Spopolati per necessità umana o cause naturali, si trovano in quota anche solo a 500-600 metri. Raccontano storie che si sono fermate agli anni Sessanta.

I FANTASMI
A Fumegai di Arsiè (con nessun abitante) sembra che il tempo si sia fermato, tra i giornali di allora e i mobili lasciati nelle case. A Stracadon in Comune di Chies d'Alpago oltre mezzo secolo fa abitavano ancora cinque famiglie in sei o sette case di pietra, 36 anime in tutto: quando il mulino ha chiuso il borgo si è spopolato. Funes, sempre a Chies, che venne evacuato a causa della frana, conta zero abitanti. E salendo di quota Albe e Vallier in Comune di Rocca Pietore separati da una valle, ma uniti da un breve sentiero lungo il quale sorge un vecchio mulino un tempo utilizzato dagli abitanti di entrambi i borghi: ora non c'è più nessuno. Pradisopra in Comune di Cencenighe, dove i suggestivi scatti di chi ci arriva raccontano la natura che si sta rimpossessando degli spazi che un tempo erano case. Poi California, a Gosaldo, che con l'alluvione del 1966 è diventata un borgo fantasma. E quelli che resistono: Bellati a Lamon che conta due abitanti, Damos a Pieve di Cadore, con una sola azienda agricola ed un abitante.

LO SPOPOLAMENTO
«La situazione dello spopolamento del Bellunese non è nuova - ricorda il presidente della Provincia, Roberto Padrin -: non la scopriamo oggi e i dati demografici continuano a essere drammatici. Nel 2008 avevamo più di 211mila abitanti, dieci anni fa nel 2012 eravamo a quota 208mila, mentre adesso, dieci anni dopo, siamo scesi sotto i 199mila (anche per il passaggio di Sappada in Friuli Venezia Giulia). In questo quadro, fatto di minori nascite, ma anche minori arrivi da fuori provincia e dall'estero, si inserisce lo spopolamento dei borghi». Numeri che parlano da soli. «È inevitabile: una provincia che perde abitanti, non potrà che avere borghi che si spopolano.
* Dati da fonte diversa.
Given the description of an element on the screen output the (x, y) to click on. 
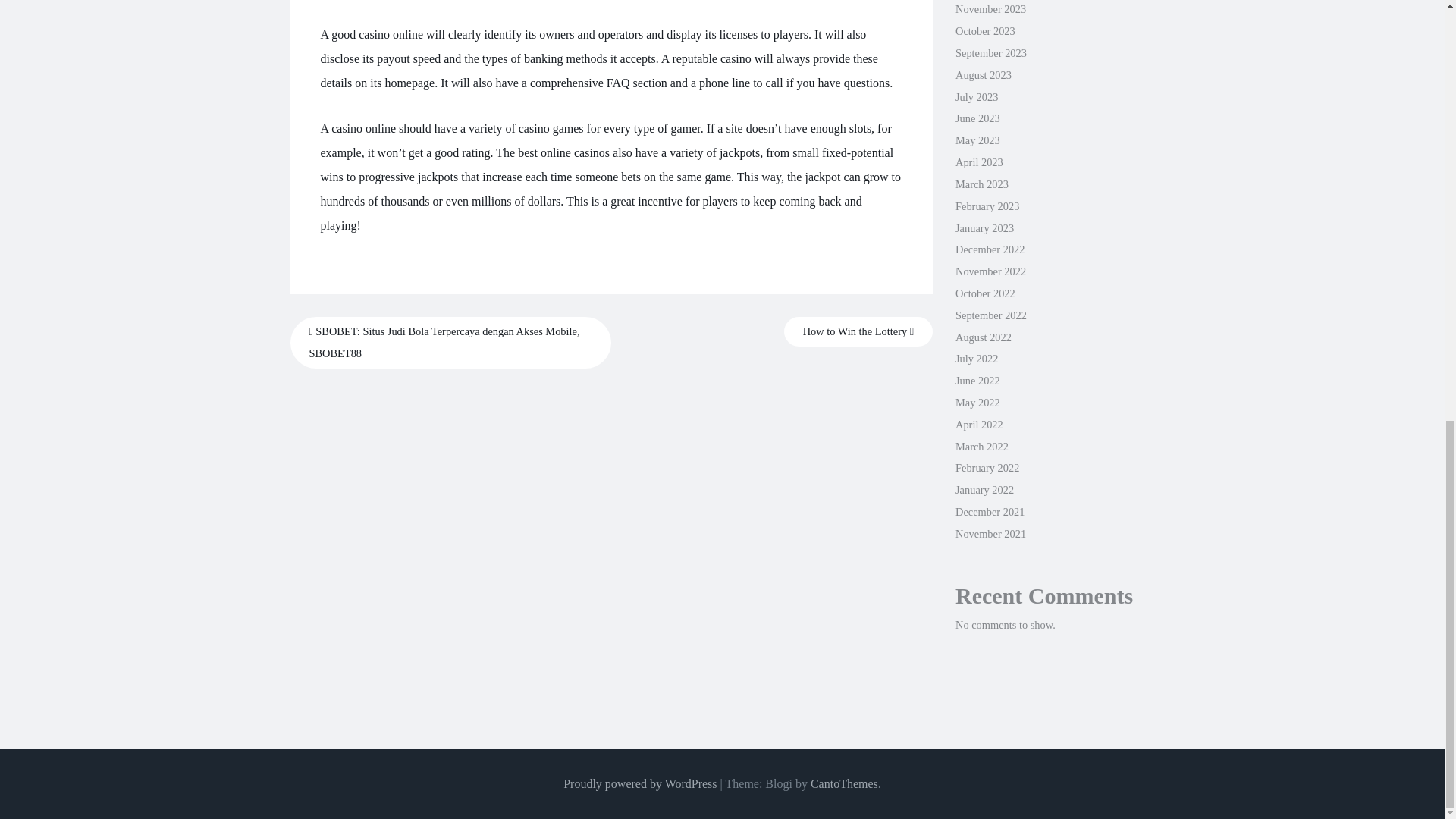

E il fenomeno è più forte e visibile in montagna e nelle frazioni. Il primo spopolamento, infatti, seguendo una dinamica che va avanti da anni, è stato lo scivolamento a valle: i residenti delle zone montane si sono spostati nei centri di vallata e in Valbelluna in particolare. Adesso si assiste anche ad uno spostamento fuori provincia. Tra scarse nascite e morti raddoppiate, perdiamo circa mille residenti l'anno».

LA CARENZA DI SERVIZI
Dove sta il problema? «Credo sia una questione che va analizzata su due fronti. Il primo, il più complicato - prosegue Padrin -, è quello della carenza di servizi. Un territorio si spopola perché non offre servizi. Le migrazioni seguono la comodità e i servizi rappresentano la comodità. Qualche anno fa, con l'ufficio statistica della Provincia, avevamo analizzato la situazione servizi essenziali. Ebbene, emergeva che diversi Comuni non avevano contemporaneamente una farmacia, uno sportello postale, una banca e un negozio di alimentari. Erano 12 i Comuni senza farmacia, 25 quelli senza banca e 3 quelli senza alimentari».
Come Provincia, anche in collaborazione con il Fondo Comuni confinanti, «abbiamo messo in atto diverse misure per portare servizi in queste zone: nella cosiddetta manovra Covid di un anno fa abbiamo messo in campo oltre 10 milioni di euro per i servizi di telemedicina, per i negozi di vicinato e per altre misure». L'altro fronte su cui è necessario analizzare il problema «è quello narrativo - ancora il presidente -: la montagna è perdente nell'immagine che offre all'esterno. E lo è nella dimensione reale di essere territorio soggetto al rischio idrogeologico, territorio morfologicamente complesso dalle distanze lunghe e dalle pendenze elevate».

EFFETTO PANDEMIA
Da qui la necessità di svelare un altro risvolto, «quello della salubrità e della tranquillità, che è salito alla ribalta durante la pandemia. Più di qualcuno, dopo i mesi del lockdown, ha deciso di cambiare vita e di vivere in montagna: numeri ancora troppo piccoli per invertire la tendenza dello spopolamento. Ma dobbiamo lavorare su questi due fronti. E spingere perché la logica del mercato cambi. Se la montagna si spopola, le conseguenze si avvertiranno anche in pianura». L'onorevole Dario Bond pensa a Recoaro, al progetto pilota regionale della rigenerazione culturale, sociale ed economica: «Sogno un progetto provinciale che vada a sensibilizzare i servizi di prossimità. Questo potrebbe esser realizzato con un bando del Pnrr e che quindi sblocchi lo spopolamento».